**Provided records:**

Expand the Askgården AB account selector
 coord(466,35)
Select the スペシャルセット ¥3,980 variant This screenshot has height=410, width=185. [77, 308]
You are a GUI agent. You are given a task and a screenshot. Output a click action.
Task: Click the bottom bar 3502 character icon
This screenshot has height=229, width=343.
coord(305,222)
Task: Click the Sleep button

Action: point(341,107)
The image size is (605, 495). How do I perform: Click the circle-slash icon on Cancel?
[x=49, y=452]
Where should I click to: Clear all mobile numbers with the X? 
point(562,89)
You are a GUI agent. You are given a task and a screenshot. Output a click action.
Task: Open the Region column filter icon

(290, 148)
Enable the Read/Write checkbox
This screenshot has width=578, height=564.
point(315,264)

---

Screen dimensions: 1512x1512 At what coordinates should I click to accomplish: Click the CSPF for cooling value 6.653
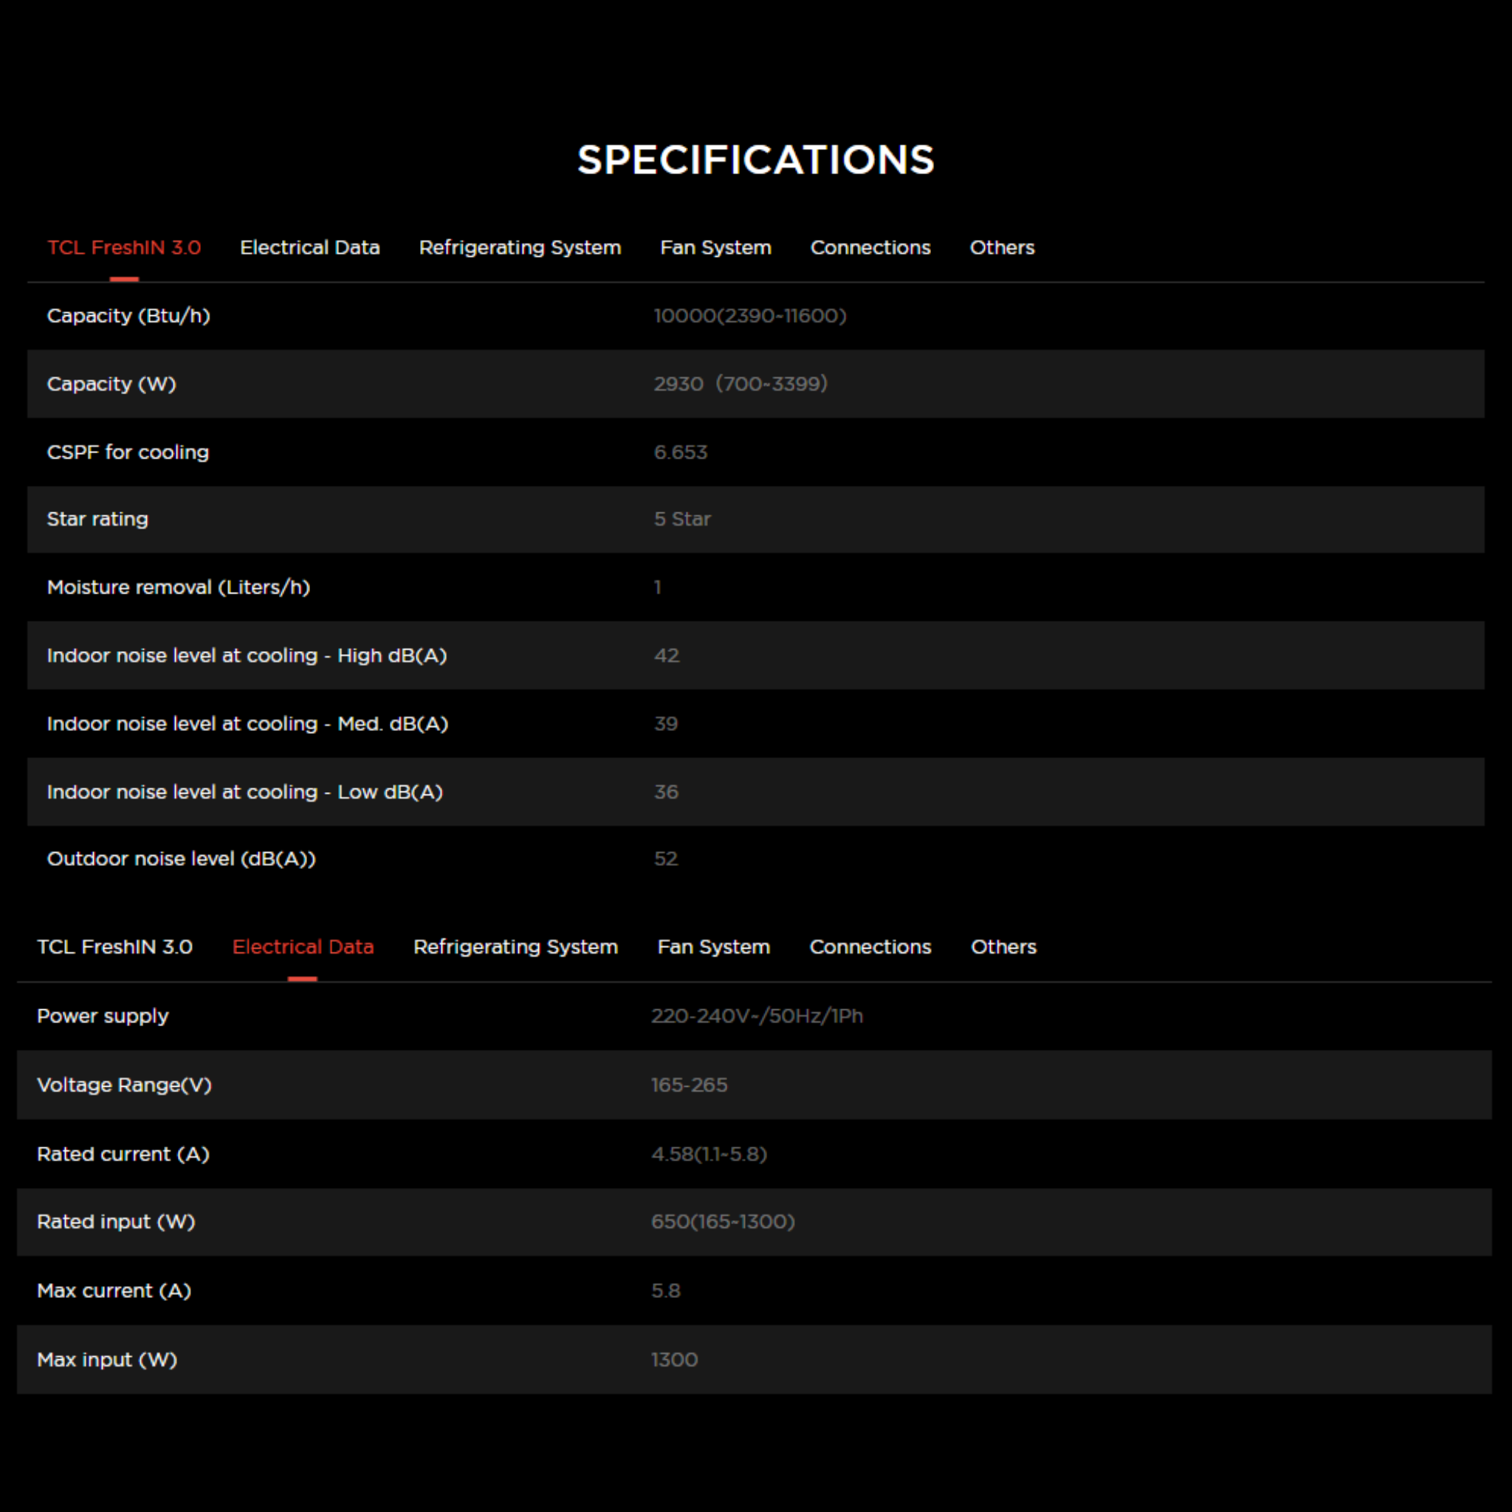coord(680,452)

**Brief:**
Count how many lines of the entries above contain the string "screenshot", with case counting. Give only the number.

**Solution:**
5